通过玻尔兹曼机器的参数还原的稀疏生成建模：应用于蛋白质序列家族

Sparse generative modeling via parameter-reduction of Boltzmann machines: application to protein-sequence families

论文作者

Barrat-Charlaix, Pierre, Muntoni, Anna Paola, Shimagaki, Kai, Weigt, Martin, Zamponi, Francesco

论文摘要

Boltzmann机器（BM）被广泛用作生成模型。
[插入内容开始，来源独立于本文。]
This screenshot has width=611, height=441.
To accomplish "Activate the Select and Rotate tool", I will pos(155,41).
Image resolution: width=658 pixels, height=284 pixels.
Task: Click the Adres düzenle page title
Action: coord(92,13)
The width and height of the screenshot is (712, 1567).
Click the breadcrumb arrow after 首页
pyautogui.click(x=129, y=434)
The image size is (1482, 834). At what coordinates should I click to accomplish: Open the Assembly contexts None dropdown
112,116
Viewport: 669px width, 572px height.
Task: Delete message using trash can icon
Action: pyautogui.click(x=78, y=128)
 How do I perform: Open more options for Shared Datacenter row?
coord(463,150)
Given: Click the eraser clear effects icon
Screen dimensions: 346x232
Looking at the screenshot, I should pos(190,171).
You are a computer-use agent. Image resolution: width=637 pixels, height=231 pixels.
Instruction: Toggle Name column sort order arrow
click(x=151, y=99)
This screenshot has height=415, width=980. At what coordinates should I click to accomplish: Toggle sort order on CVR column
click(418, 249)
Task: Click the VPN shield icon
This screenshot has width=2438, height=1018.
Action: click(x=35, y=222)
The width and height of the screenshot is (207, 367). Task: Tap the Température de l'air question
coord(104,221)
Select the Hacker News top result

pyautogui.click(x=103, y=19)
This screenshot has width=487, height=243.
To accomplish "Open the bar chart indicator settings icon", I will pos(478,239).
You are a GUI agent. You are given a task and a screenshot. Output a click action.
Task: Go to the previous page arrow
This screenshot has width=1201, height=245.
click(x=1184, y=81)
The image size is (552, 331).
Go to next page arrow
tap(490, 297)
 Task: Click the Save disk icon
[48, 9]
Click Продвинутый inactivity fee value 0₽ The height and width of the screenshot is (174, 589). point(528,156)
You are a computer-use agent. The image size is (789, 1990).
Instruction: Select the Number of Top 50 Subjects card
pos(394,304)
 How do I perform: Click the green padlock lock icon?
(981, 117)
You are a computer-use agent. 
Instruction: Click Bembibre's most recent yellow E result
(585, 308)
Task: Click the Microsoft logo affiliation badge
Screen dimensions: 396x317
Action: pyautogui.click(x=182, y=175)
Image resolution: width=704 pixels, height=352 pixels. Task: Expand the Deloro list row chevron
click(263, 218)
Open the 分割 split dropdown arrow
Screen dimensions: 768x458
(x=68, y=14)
例如，是BM类实例的成对POTTS模型（PM）提供了与进化相关的蛋白质序列家族的准确统计模型。它们的参数是局部场，它们描述了氨基酸保护的特定位点特异性模式，以及两个位点耦合，它们反映了对位点对之间的共同进化。该协同进化反映了作用于进化过程中蛋白质序列的结构和功能约束。描述协同进化信号的最保守的选择是将所有可能的两个站点耦合包括到PM中。这种选择，即所谓的直接耦合分析，已经成功地预测了三维结构，突变效应和生成新功能序列的残基接触。但是，由此产生的PM遭受了重要的过度效果：许多耦合很小，嘈杂，几乎不可解释； PM接近临界点，这意味着它对小参数扰动高度敏感。在这项工作中，我们通过对统计上显着较低的耦合的受控迭代删除引入了BMS的一般参数还原程序，该耦合通过基于信息的标准确定，该标准选择了弱或统计上不支持的耦合。对于几个蛋白质家族，我们的过程允许一个人删除PM耦合的$ 90 \％$ $，同时保留原始密集PM的预测性和生成性能，并且所得模型远离关键性，因此对噪声更强大。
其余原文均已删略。